__Текст__:
..........

В Путивле «Дмитрий» стремился выглядеть в глазах русских истинно православным государем. Он настоял, чтобы чудотворную Курскую икону Божьей Матери перенесли в Путивль, вышел ей навстречу, заставил обнести ее крестным ходом вокруг города и хранил возле себя. А для иезуитов он оставался верным католиком, регулярно исповедовался и выполнял католические обряды. Иезуиты принимали эту двуличную игру, умилялись тягой «царевича» к просвещению и восхищались его великими планами, сочинять которые он был мастак. Во время сидения в Путивле у «Дмитрия» сложился свой двор из перешедших на его сторону бояр и князей. Сам самозванец стал именовать себя царём.

Фермопилами войны «Дмитрия» с Годуновым стали Кромы, где 500 донских казаков атамана Корелы (позже их число удвоилось) более трех месяцев противостояли 75-тысячной царской армии. Леонидом Кром был Андрей Корела — «шелудивый маленький человек, покрытый рубцами, родом из Курляндии, и за свою великую храбрость Корела ещё в степи был избран... в атаманы, и он так вел себя в Кромах, что всякий... страшился его имени». Казаки вырыли землянки и норы, где их не достигали пушки, и постоянно делали вылазки, выманивали из московского лагеря молодых дворян — охотников достать их верхом, и из мушкетов и длинных пищалей «каждодневно клали мёртвыми тридцать, пятьдесят, шестьдесят воинов». Годуновцы не знали покоя — казаки «то внезапно нападали на них, то обстреливали, то глумились над ними или обманывали. Да и на гору часто выходила потаскуха в чем мать родила, которая пела поносные песни о московских воеводах... и войско московитов к стыду своему должно было всё это сносить, и стреляли они всегда из своих тяжелых пушек попусту, ибо не причиняли и не могли причинить кому-нибудь вреда; в Кромах между тем беспрестанно трубили в трубы, пили и бражничали».

Перелом наступил внезапно —13 апреля 1605 г. умер царь Борис. Сын его, 16-летний Феодор, занял отцовский престол, но влияние сохранил Семён Годунов. Он и погубил династию. Ещё царь Борис решил вверить командование войска Петру Басманову. В силу худородства Басманова назначили помощником воеводы главного полка князя Михаила Катырева-Ростовского. Это соответствовало правилам местничества, и Басманов обижаться не мог. Но, приехав в Кромы, он узнал, что Семён Годунов (как позже выяснилось, без ведома Фёдора) прислал роспись, где пост воеводы сторожевого полка передал зятю, князю Андрею Телятевскому. Басманов пал на стол и «плакал с час, лежа на столе, а встав со стола, являл и бил челом боярам и воеводам всем: "Отец, государи мои, Фёдор Алексеевич [отец Петра] точма был двожды больши деда князь Ондреева... а ныне Семён Годунов выдает меня зятю своему в холопи, князю Ондрею Телятевскому; и я не хочу жив быти, смерть приму лутче тово позору"«. По этому поводу С.Ф. Платонов заметил, что «через несколько дней Басманов тому позору предпочел измену».

..........

__Задания__:
**1.** Кому, согласно тексту о самозванце «Дмитрии», Семён Годунов передал пост воеводы сторожевого полка?
**2.** Продолжите текст о самозванце «Дмитрии» начиная с предложения, которое следует за его последним предложением.

__Исходные данные__:
..........

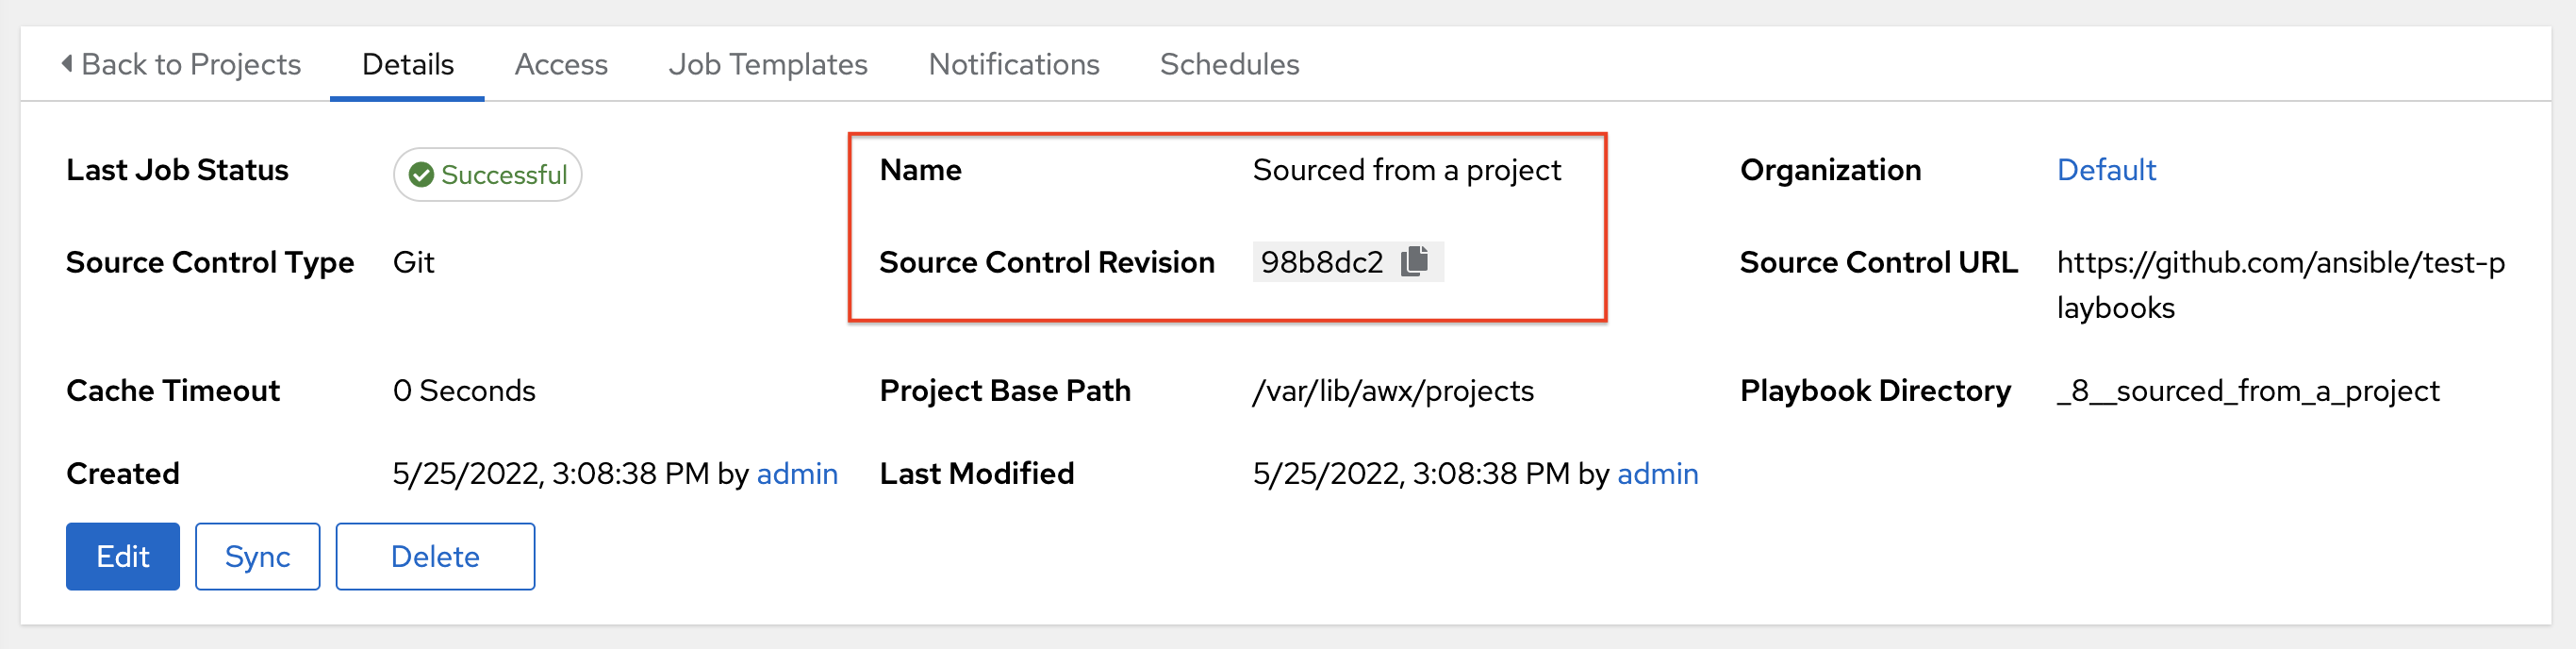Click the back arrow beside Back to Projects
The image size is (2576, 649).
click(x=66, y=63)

..........

__Ответы по заданиям__:
**1.** Своему зятю, князю Андрею Телятевскому.

**2.**
К этому времени установилась тайная переписка воевод царского войска и бояр «двора» самозванца. В центре заговора были братья Голицыны — Василий и Иван, и рязанский дворянин Прокопий Ляпунов. Они обещали признать «Дмитрия» на следующих условиях: православная вера останется незыблемой; «Дмитрий» будет править самодержавно; он не будет жаловать боярского чина иноземцам и назначать их в Думу, но волен принимать на службу ко двору и даст право владеть землёй в России; служилые иноземцы могут строить на русской земле костёлы. Между тем в царском войске настало «великое смятение», одни держались Борисова сына, другие хотели «царевича». Масла в огонь подлил текст присяги Фёдору. До сих пор Борис и патриарх Иов называли самозванца расстригой Гришкой Отрепьевым. Теперь, в присяге, говорилось о ворс, «который называется князем Дмитрием Углицким». Было от чего задуматься.

Все же большинство присягнуло царю Фёдору. Присягу проводил Басманов. Он хорошо знал настроения в войске и понимал, что побороть их можно лишь пролив большую кровь. В том числе кровь братьев по матери — князей Голицыных. Признательный Борису, Басманов ненавидел род жены царя — Марии Годуновой, ведь отец ее, Малюта Скуратов, уничтожил его отца и деда. Теперь правили Мария и Семён Годунов. В этом его убедила роспись воевод, составленная Семёном Годуновым. Был нанесен удар по его фамильной чести и по надеждам стать первым среди бояр. Неизбежно начались доверительные беседы Басманова с кузенами. Для Голицыных Пётр Басманов был ключевой фигурой. Молодой, храбрый и красивый — он нравился войску. Участие Басманова и Ляпуновых делало заговор реальным.

Басманов договорился о плане действий с Ляпуновым, тот — с Корелой. 7 мая 1605 г. ляпуновцы подожгли лагерь в нескольких местах, подняли суматоху и захватили наплавной мост между Кромами и лагерем. Казаки Корелы перешли по мосту и вместе с ляпуновцами начали захватывать пушки и вязать преданных царю Фёдору воевод. Басманов зачитал войску грамоту Дмитрия Ивановича, обещавшему всем свои милости. Ляпуновцы призывали целовать ему крест. Многие отказывались. Разногласия выясняли плетками и кулаками, крови ещё не было. Успех заговора был частичный — на сторону самозванца перешли рязанцы и туляки, а новгородцы, псковичи и нижегородцы предпочли уйти из лагеря и направились к Москве. Не удалось перевязать и воевод — большинство из них бежали в Москву. Князь Василий Голицын, приказавший связать себя на случай провала заговора, оправился и известил о случившемся столичных бояр. Он же написал воеводам Орла и Тулы, чтобы сдали города «законному» государю.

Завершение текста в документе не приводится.